**Data for analysis**
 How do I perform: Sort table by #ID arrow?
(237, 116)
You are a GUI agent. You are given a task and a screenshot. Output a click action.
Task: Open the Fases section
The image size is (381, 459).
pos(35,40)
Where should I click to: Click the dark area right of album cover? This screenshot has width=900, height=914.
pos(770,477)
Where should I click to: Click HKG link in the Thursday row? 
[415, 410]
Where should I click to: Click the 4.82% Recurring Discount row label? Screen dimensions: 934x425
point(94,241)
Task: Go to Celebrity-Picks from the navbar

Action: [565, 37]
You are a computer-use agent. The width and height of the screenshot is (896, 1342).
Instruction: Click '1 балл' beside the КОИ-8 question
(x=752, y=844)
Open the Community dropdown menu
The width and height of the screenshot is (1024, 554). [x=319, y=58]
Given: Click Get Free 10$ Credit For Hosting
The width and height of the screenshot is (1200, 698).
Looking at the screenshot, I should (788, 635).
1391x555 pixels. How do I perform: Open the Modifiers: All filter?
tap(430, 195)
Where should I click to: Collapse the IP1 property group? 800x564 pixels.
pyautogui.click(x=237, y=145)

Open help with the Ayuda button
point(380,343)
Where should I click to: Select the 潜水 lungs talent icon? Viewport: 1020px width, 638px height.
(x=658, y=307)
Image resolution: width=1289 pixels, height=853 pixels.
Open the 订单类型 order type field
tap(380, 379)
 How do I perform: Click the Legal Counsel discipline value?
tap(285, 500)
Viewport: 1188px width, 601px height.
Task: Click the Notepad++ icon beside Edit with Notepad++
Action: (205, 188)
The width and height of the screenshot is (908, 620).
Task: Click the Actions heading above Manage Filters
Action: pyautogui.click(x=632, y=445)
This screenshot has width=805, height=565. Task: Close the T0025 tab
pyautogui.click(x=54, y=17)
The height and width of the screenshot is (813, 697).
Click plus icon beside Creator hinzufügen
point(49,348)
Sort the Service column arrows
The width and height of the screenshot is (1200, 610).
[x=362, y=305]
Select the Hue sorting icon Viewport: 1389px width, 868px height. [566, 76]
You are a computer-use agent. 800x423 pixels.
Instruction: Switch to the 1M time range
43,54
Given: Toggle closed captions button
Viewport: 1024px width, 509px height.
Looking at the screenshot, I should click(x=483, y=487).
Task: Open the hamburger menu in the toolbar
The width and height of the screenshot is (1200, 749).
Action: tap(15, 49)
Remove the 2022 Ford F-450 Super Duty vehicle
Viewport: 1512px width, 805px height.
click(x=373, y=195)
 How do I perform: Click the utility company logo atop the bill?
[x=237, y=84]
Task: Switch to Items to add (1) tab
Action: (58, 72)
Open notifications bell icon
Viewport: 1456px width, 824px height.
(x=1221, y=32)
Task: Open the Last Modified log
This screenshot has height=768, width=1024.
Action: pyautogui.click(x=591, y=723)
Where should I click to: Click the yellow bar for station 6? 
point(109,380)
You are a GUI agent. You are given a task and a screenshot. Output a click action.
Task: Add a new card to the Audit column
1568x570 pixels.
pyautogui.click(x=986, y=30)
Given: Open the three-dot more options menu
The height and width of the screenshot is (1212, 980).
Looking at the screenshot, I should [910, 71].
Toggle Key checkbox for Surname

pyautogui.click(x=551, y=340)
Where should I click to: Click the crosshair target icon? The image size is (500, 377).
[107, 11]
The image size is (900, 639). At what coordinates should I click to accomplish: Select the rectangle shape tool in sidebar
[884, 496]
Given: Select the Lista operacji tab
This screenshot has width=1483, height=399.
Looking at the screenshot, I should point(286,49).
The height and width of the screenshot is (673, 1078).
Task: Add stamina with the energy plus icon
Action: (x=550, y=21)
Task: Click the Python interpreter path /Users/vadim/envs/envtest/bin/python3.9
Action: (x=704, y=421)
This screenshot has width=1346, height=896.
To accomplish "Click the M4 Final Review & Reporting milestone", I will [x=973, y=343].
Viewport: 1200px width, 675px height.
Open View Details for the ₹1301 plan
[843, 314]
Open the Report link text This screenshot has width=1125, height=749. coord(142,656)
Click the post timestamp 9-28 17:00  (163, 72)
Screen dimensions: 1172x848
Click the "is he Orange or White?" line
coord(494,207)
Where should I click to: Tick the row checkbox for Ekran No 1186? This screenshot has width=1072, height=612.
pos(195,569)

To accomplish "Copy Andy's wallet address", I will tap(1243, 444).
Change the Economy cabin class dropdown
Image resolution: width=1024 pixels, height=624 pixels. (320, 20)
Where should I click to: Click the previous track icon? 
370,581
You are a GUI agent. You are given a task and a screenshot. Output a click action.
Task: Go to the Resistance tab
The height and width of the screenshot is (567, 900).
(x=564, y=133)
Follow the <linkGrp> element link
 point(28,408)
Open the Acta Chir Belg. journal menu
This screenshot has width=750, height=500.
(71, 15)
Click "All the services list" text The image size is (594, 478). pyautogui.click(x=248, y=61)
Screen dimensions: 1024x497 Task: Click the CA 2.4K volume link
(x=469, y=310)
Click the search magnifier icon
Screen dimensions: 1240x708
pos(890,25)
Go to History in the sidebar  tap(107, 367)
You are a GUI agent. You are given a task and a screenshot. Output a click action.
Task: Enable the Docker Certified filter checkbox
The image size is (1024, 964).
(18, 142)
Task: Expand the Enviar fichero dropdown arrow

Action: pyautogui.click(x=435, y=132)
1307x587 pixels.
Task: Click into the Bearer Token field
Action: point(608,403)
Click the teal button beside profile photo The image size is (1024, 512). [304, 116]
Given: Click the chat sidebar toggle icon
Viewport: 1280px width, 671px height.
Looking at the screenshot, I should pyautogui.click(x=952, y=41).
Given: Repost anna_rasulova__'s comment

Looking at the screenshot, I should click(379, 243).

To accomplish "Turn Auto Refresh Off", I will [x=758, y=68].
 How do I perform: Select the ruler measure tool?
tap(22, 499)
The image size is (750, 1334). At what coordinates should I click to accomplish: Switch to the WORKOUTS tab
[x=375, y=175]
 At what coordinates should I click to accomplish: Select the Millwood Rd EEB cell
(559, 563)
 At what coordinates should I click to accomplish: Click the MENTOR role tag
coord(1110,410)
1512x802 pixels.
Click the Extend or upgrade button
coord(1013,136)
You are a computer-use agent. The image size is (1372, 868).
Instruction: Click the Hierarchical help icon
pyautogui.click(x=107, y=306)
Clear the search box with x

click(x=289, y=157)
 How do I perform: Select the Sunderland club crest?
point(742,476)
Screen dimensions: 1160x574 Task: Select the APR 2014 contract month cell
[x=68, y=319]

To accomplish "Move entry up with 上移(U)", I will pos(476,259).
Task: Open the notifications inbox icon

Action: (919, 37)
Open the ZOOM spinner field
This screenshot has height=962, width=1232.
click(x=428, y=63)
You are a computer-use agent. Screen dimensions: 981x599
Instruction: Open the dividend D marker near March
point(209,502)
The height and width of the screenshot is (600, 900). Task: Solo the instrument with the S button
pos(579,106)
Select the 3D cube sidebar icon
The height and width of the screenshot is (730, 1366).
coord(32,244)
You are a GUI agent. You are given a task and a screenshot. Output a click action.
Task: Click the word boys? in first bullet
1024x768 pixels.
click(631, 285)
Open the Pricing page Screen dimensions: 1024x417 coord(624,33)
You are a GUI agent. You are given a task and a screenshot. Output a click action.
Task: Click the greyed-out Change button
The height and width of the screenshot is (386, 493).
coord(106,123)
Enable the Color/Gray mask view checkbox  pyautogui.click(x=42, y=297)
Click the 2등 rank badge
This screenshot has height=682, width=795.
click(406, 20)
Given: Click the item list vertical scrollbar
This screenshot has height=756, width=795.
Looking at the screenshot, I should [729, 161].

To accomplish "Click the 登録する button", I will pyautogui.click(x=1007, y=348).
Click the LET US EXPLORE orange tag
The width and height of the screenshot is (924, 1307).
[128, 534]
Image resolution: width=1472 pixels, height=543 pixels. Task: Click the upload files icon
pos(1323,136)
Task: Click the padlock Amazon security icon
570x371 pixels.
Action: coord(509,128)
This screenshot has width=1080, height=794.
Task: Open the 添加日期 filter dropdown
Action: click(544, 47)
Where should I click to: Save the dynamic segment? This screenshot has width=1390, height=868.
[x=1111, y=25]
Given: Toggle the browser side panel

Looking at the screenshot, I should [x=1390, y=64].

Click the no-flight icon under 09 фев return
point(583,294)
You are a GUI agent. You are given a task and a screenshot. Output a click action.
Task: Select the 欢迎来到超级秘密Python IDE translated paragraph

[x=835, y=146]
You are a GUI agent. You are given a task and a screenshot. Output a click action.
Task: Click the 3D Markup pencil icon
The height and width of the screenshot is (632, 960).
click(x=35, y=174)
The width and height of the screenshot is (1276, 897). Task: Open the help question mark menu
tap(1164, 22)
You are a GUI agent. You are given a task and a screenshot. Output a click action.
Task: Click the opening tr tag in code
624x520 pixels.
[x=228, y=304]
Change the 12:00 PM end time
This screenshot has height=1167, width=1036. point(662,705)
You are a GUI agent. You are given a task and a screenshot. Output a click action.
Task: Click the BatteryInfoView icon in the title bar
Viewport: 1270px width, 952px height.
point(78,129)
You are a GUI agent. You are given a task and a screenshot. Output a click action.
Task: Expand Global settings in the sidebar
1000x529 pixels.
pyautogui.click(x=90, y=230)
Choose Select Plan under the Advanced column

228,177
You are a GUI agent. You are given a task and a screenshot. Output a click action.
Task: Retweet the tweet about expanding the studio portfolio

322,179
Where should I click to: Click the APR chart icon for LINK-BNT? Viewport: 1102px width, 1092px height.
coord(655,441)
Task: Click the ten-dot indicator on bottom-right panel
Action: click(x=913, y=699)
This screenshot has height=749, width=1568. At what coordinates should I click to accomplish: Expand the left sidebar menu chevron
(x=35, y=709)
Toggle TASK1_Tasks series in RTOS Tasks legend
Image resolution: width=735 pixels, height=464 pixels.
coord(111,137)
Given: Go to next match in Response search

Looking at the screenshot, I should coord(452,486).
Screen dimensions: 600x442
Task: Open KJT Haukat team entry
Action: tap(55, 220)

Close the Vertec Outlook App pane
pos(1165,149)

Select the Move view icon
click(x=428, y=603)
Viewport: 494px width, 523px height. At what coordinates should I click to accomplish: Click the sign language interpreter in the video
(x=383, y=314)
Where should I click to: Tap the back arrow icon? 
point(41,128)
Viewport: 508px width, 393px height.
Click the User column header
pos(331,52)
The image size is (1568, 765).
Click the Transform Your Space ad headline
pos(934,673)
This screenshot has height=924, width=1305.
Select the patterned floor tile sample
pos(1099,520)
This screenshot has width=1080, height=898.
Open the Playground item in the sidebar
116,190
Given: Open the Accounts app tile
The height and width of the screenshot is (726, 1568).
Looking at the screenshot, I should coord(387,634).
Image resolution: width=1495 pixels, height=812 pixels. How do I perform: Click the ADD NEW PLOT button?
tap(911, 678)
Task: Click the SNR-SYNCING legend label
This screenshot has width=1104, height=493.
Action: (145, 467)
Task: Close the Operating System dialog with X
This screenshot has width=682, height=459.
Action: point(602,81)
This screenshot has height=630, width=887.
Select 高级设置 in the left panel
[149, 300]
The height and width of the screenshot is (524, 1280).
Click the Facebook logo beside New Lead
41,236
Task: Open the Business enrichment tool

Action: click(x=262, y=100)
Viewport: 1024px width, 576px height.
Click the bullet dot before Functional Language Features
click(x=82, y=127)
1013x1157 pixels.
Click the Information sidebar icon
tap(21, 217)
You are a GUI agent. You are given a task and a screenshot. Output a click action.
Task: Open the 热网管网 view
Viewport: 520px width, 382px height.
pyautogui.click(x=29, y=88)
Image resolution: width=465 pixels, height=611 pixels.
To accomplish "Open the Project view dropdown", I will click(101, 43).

**Task details**
Search each line of the data above for "text", and copy the lines where it occurs.

**Written solution**
Open the Report link text This screenshot has width=1125, height=749. coord(142,656)
Click "All the services list" text The image size is (594, 478). pyautogui.click(x=248, y=61)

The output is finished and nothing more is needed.